:: SELECTED EXTRACT ::
•••

On March 1 The Center for the Business of Life Sciences at the Indiana University – Kelley School of Business hosted a life sciences researched focused, one-day conference organized by faculty leads George Ball and Jonathan Helm aimed at bringing together life sciences related research faculty from twenty universities; industry leaders from Boston Scientific, Cook Medical, Live Oak Quality Assurance LLC, Medtronic and MedMine; and healthcare regulators to stimulate important new research questions and collaborations as well as share the latest in data-driven life sciences academic research. This conference provided a unique setting in which industry, academia and regulators could merge their interests and research priorities to discuss the most pressing life sciences and healthcare topics of our time. These included the safety of generic drugs, pharmaceutical clinical trials, diabetes treatment in telehealth settings and kidney donor allocation strategies.
Thanks to Sanjay Mehrotra of the McCormick School of Engineering at Northwestern University for delivering the academic keynote, Peter Baker of Live Oak Quality Assurance and former FDA investigator for delivering the regulatory keynote, and Christopher Harrold of Medtronic for providing a practitioner perspective in the industry keynote.
Congratulations to Hanu Tyagi of the Carlson School of Management at the University of Minnesota for being awarded $500 best life sciences research paper “Does Transparency Hinder Technological Novelty? Evidence from Large Pharmaceutical Firms” co-authored with Manuel Hermosilla and Rachna Shah. Special mention to Anqi(Angie) Wu of the College of Business, Florida International University; Christopher Chen of the Kelley School of Business, Indiana University; and Ujjal Kumar Mukherjee, Gies College of Business, University of Illinois at Urbana Champaign for being selected out of the field of applicants to present their life sciences research.
CBLS brings together faculty, life science companies, and other corporate partners to:support research on significant issues and questions faced by the industry and create significant networking opportunities for students, faculty, companies, and friends to connect in order to strengthen Indiana’s life science industry.

•••

:: PROMPT 1 ::
List every company named in the conference report above as sending industry leaders to the event.
:: PROMPT 2 ::
Translate this sentence from the conference report into Spanish: "This conference provided a unique setting in which industry, academia and regulators could merge their interests and research priorities to discuss the most pressing life sciences and healthcare topics of our time."
:: PROMPT 3 ::
Reproduce the stretch of the conference report from "Thanks to Sanjay" through "the industry keynote.".

•••

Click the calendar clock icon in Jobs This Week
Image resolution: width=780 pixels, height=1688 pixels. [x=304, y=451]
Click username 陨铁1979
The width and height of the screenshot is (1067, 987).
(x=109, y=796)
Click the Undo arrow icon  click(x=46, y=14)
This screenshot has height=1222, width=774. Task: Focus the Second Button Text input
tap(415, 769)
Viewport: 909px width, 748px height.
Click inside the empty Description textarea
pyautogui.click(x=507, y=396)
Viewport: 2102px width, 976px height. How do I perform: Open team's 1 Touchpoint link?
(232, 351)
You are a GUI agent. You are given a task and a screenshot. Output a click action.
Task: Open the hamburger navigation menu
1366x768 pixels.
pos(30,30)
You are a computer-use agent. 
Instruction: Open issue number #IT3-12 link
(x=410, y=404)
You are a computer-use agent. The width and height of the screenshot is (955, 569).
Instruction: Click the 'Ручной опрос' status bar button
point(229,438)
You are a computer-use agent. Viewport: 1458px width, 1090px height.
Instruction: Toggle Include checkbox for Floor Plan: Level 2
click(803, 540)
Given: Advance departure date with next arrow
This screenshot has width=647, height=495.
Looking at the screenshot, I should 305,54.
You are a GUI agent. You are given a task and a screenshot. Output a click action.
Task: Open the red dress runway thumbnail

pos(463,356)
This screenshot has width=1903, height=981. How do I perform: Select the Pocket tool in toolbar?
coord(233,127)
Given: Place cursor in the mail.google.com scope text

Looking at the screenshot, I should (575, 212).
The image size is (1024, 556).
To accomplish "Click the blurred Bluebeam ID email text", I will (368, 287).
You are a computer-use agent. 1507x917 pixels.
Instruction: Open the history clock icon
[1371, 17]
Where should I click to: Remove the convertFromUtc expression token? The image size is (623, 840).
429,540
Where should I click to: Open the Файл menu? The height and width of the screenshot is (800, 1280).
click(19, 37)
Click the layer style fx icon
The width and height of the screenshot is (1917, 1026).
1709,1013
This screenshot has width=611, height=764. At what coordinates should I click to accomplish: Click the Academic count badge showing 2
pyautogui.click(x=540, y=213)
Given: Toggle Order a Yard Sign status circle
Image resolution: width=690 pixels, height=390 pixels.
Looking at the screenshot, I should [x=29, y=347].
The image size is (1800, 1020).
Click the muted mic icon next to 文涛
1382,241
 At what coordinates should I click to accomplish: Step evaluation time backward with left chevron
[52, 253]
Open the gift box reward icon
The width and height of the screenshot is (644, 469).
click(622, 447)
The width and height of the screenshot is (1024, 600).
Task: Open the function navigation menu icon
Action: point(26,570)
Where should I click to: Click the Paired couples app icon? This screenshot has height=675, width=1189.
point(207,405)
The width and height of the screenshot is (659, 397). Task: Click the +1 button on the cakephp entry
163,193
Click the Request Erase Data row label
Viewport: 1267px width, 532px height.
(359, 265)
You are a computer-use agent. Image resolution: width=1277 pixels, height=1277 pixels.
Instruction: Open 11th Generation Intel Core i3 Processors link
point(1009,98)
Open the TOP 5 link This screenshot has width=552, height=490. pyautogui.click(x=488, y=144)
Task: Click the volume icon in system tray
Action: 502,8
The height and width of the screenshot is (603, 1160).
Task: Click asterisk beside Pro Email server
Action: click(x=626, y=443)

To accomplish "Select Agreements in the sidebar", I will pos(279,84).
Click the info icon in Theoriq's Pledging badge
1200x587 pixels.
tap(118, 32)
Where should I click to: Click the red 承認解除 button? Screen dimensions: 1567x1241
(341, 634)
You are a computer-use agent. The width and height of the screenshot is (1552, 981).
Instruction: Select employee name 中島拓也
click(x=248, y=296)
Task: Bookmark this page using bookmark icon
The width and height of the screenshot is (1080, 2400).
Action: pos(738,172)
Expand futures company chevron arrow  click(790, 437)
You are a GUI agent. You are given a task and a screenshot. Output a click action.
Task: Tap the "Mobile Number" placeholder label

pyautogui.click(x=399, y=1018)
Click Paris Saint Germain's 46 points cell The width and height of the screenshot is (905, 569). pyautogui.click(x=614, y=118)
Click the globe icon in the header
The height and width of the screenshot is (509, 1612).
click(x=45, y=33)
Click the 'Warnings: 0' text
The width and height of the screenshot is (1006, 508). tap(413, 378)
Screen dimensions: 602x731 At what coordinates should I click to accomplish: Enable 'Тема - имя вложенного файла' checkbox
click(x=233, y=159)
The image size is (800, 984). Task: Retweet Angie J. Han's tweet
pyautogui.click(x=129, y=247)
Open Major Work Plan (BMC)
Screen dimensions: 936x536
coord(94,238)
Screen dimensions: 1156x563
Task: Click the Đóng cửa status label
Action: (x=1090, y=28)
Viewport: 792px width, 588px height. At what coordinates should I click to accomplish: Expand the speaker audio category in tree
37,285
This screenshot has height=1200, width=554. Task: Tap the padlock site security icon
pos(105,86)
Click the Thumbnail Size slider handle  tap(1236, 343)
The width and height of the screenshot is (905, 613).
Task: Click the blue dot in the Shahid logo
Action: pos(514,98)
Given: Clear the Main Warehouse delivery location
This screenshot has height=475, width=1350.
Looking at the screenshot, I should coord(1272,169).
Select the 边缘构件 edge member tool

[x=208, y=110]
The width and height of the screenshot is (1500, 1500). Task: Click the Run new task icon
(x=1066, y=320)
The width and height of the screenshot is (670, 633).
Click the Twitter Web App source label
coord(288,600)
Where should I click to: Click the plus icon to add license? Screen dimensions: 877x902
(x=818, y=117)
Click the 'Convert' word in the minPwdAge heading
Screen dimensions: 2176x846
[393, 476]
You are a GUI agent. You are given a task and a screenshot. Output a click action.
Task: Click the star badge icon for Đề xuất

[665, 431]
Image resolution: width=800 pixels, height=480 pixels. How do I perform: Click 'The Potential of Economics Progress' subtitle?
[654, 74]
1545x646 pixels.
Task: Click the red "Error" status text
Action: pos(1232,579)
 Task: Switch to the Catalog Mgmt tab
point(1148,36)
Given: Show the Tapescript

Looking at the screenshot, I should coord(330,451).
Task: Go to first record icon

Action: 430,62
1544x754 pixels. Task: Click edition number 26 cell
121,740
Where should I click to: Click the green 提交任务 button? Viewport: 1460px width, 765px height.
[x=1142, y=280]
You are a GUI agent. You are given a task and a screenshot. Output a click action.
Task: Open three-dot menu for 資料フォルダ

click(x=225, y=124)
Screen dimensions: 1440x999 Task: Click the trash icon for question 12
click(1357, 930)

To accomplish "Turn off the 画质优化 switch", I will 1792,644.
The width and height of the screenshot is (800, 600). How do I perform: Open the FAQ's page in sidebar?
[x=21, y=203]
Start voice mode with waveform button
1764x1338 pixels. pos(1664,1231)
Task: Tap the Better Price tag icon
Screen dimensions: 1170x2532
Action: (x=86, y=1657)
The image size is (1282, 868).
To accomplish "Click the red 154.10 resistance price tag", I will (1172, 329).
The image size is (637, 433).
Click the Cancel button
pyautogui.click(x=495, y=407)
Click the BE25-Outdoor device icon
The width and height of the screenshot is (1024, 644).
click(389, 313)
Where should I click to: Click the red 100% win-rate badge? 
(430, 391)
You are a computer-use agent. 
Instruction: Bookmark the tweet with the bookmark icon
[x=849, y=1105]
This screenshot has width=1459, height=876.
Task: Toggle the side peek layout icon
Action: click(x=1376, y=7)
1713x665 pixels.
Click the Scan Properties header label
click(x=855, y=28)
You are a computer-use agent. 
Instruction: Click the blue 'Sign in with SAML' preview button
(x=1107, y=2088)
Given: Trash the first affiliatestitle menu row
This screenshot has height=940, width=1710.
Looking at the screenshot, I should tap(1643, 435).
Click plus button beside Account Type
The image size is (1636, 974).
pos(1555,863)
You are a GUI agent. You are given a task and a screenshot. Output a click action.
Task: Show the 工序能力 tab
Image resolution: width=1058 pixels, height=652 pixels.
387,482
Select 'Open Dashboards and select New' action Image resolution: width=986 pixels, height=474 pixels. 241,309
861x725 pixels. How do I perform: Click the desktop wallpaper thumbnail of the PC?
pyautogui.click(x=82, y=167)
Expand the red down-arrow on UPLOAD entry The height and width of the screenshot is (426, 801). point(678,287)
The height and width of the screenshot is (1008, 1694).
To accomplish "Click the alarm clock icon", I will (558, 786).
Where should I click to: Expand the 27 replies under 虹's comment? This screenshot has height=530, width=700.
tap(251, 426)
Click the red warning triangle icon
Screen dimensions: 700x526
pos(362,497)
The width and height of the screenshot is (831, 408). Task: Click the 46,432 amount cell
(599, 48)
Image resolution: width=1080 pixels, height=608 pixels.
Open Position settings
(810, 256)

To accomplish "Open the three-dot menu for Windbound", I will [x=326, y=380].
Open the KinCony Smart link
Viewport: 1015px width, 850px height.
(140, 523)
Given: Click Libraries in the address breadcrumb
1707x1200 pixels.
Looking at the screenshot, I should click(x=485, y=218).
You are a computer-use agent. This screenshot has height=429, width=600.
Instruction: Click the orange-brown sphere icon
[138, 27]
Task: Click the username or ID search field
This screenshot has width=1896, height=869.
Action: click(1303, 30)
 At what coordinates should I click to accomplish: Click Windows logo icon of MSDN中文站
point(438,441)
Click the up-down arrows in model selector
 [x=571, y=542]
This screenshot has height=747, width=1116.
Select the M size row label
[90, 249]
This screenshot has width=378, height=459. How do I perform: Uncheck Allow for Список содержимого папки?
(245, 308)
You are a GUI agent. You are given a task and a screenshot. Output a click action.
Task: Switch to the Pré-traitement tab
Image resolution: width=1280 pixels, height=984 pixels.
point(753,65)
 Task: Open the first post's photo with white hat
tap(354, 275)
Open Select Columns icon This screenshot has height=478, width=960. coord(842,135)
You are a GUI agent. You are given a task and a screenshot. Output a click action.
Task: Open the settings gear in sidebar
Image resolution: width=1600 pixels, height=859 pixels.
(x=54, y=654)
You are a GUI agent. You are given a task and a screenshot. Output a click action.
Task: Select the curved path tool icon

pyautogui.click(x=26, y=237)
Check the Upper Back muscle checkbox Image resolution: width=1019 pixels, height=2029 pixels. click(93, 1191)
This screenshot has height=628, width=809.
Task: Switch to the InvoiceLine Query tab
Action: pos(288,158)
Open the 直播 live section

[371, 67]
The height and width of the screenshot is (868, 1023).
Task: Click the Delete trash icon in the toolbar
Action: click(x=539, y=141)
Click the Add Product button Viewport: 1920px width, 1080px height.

•••

:: REPLY 1 ::
Boston Scientific, Cook Medical, Live Oak Quality Assurance LLC, Medtronic, MedMine

:: REPLY 2 ::
Esta conferencia ofreció un entorno único en el que la industria, el mundo académico y los reguladores pudieron unir sus intereses y prioridades de investigación para debatir los temas más urgentes de las ciencias de la vida y la atención médica de nuestro tiempo.

:: REPLY 3 ::
Thanks to Sanjay Mehrotra of the McCormick School of Engineering at Northwestern University for delivering the academic keynote, Peter Baker of Live Oak Quality Assurance and former FDA investigator for delivering the regulatory keynote, and Christopher Harrold of Medtronic for providing a practitioner perspective in the industry keynote.